Part of the book series: Lecture Notes in Economics and Mathematical Systems ((LNE,volume 450))

Abstract

We investigate and demonstrate the benefits of applying interior point methods (IPM) in supervised learning of artificial neural networks. Specifically, three IPM algorithms are presented in this paper: a deterministic logarithmic barrier (LB), a stochastic logarithmic barrier function (SB) and a quadratic trust region method respectively. Those are applied to the training of supervised feedforward artificial neural networks. We consider neural network training as a nonlinear constrained optimization problem. Specifically, we put constraints on the weights to avoid network paralysis.
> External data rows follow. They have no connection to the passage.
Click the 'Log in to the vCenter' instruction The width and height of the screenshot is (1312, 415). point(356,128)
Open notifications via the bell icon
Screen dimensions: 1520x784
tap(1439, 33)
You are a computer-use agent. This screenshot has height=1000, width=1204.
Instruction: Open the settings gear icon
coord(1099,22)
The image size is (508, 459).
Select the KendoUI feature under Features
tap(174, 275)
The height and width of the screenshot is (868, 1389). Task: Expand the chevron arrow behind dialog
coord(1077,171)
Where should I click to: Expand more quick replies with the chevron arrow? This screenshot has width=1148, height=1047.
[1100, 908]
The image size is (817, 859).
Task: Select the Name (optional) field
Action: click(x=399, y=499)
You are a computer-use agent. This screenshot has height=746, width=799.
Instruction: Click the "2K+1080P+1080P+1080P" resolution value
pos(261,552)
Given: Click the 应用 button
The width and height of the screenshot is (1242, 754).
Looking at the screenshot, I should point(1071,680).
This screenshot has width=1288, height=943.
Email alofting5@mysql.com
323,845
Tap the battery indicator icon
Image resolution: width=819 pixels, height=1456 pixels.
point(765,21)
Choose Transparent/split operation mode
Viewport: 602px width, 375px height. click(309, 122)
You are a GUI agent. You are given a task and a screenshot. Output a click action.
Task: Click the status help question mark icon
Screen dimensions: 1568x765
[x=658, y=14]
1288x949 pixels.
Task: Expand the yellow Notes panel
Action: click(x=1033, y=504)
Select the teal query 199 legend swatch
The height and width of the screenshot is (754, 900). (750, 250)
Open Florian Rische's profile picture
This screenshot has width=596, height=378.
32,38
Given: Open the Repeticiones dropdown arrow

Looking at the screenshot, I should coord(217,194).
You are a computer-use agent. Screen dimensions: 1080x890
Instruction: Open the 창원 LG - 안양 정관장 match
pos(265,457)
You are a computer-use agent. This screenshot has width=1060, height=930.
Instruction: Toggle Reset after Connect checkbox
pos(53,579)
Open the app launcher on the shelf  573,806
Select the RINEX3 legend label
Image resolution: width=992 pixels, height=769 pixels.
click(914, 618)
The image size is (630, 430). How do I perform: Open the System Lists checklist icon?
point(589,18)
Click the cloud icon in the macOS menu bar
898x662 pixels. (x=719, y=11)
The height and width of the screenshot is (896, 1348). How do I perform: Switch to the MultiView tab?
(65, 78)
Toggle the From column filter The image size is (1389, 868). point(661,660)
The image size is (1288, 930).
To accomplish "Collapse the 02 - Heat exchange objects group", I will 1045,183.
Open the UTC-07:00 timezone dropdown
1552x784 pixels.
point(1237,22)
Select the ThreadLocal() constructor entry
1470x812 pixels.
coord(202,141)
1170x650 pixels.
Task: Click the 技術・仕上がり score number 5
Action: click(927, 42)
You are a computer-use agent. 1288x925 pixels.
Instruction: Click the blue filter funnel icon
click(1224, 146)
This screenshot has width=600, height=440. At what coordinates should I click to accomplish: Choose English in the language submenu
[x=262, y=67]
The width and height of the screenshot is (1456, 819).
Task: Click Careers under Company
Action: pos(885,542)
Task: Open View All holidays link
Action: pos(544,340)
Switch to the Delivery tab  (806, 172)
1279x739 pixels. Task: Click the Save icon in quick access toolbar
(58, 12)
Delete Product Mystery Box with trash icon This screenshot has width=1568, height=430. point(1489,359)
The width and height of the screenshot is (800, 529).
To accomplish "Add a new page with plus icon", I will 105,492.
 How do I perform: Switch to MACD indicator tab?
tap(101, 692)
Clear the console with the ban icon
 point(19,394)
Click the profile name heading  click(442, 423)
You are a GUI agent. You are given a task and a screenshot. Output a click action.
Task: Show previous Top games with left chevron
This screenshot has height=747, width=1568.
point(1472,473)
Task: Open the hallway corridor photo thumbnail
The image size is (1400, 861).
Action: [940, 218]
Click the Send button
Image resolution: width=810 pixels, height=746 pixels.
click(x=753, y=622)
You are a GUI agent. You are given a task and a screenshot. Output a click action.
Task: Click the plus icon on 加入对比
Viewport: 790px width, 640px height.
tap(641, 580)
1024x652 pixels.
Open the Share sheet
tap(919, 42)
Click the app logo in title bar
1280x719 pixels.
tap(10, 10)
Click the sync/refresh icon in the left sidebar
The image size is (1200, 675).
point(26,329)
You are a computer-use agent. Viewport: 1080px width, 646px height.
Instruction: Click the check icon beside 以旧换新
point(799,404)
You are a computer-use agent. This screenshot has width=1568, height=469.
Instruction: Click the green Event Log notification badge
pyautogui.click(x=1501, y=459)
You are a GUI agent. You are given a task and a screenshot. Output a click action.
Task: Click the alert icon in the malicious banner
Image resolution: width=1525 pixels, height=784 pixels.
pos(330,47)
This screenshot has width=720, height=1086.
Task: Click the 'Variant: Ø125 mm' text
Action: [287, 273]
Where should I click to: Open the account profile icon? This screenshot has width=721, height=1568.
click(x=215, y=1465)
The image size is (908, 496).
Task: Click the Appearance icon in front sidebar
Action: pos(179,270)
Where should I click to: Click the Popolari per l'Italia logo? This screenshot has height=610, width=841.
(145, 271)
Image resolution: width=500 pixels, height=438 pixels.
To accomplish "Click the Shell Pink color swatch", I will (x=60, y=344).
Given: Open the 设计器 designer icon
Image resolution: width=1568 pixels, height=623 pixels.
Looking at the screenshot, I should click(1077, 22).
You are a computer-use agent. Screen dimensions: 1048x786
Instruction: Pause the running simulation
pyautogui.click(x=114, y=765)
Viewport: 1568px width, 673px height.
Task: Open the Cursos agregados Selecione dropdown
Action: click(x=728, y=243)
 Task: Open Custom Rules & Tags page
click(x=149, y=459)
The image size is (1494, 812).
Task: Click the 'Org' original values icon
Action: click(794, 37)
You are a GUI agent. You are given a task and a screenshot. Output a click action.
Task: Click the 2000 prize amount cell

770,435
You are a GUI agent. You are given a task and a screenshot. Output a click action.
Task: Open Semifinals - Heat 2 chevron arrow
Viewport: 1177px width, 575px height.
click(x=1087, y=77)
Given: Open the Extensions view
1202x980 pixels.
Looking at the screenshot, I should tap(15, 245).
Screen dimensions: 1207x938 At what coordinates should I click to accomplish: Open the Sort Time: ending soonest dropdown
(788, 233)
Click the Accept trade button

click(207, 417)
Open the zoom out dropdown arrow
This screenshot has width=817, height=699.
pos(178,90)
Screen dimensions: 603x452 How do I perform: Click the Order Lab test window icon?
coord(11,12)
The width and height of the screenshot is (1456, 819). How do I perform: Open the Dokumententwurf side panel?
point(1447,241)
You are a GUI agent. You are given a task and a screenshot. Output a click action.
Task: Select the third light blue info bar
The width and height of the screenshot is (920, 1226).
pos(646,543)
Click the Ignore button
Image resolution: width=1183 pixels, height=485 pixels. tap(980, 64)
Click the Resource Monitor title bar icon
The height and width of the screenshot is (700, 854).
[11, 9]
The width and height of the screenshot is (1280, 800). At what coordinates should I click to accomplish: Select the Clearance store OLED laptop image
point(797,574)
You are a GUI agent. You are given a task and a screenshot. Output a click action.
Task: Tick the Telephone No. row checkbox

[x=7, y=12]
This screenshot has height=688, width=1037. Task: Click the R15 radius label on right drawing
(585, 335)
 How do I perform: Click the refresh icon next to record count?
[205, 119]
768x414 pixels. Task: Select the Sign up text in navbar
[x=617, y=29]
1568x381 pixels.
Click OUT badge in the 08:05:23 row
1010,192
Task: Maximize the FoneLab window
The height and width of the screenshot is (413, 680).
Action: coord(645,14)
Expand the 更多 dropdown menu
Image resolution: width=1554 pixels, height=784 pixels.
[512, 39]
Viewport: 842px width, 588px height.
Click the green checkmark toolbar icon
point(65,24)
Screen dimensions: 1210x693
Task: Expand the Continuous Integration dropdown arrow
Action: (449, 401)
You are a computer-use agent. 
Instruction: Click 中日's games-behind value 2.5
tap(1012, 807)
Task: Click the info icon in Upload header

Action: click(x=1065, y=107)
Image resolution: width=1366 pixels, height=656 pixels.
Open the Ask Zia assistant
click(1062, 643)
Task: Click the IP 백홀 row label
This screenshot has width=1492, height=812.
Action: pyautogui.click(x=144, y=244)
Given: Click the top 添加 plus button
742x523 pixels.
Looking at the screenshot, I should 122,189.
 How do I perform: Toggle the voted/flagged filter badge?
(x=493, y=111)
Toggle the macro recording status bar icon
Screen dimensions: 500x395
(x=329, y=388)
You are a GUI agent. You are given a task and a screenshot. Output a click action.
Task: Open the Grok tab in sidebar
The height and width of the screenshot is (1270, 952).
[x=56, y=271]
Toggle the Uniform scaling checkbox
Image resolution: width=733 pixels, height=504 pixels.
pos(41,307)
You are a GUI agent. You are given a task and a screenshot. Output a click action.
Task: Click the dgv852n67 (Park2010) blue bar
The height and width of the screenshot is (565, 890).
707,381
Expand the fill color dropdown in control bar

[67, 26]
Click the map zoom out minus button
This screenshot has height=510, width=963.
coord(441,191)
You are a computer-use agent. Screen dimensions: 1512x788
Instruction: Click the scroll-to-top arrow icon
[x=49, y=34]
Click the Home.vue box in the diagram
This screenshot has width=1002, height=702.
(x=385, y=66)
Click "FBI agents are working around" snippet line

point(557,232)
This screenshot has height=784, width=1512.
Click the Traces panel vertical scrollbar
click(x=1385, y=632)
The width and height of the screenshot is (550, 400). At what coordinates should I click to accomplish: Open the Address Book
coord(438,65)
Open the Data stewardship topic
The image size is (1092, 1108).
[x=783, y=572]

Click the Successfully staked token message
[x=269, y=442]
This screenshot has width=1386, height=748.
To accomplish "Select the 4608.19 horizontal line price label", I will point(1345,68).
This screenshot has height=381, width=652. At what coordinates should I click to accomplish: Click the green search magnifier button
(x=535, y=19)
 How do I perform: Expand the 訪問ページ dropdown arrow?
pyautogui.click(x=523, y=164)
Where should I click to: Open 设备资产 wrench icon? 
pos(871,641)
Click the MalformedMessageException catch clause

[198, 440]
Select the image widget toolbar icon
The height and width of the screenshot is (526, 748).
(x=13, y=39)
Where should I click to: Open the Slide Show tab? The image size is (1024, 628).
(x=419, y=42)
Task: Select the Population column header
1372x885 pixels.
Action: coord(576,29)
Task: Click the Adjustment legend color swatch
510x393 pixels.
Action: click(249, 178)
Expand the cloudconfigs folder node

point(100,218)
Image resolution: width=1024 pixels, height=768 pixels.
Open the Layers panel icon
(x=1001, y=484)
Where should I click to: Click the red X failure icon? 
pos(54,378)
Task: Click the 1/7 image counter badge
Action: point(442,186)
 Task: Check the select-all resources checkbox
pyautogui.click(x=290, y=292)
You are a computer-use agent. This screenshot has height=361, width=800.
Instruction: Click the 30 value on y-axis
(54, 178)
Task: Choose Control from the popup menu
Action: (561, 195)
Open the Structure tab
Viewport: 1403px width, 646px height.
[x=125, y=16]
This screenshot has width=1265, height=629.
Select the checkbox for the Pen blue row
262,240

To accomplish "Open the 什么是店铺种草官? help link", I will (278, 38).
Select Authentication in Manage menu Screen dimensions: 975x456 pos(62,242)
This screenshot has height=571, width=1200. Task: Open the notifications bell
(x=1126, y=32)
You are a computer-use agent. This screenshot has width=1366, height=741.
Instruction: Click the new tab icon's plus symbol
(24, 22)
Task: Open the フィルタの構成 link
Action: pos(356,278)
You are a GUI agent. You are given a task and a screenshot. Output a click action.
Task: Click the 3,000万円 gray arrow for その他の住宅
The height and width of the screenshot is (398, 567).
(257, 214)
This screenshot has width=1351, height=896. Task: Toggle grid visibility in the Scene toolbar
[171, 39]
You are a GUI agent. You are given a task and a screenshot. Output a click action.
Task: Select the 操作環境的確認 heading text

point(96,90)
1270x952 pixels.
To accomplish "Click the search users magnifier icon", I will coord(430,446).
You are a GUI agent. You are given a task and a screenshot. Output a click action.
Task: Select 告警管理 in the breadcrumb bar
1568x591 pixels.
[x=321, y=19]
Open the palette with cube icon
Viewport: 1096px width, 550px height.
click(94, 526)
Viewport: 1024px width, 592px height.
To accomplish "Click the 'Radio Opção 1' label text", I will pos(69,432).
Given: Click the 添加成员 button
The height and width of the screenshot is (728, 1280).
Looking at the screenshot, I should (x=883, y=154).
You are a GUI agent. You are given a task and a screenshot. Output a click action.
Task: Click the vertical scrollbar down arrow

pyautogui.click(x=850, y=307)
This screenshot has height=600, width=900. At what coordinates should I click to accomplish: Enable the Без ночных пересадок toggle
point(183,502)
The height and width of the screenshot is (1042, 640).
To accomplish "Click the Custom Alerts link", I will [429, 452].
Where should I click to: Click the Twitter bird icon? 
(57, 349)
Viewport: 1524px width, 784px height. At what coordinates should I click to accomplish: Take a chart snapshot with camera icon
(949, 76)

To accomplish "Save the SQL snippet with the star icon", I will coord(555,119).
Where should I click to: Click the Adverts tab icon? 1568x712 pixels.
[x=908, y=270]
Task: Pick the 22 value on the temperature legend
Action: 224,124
In the case of the (LB) method, the search direction is derived using a recursive prediction error method (RPEM) that approximates the inverse of the Hessian of a logarithmic error function iteratively. The weights move on a center trajectory in the interior of the feasible weight space and have good convergence properties. For its stochastic version, at each iteration a stochastic optimization procedure is used to add random fluctuations to the RPEM direction in order to escape local minima. This optimization technique can be viewed as a hybrid of the barrier function method and simulated annealing procedure. In the third algorithm, we approximate the objective function by a quadratic convex function and use a trust region method to find the optimal weights. Computational experiments in approximation of discrete dynamical systems and medical diagnosis problems are also provided.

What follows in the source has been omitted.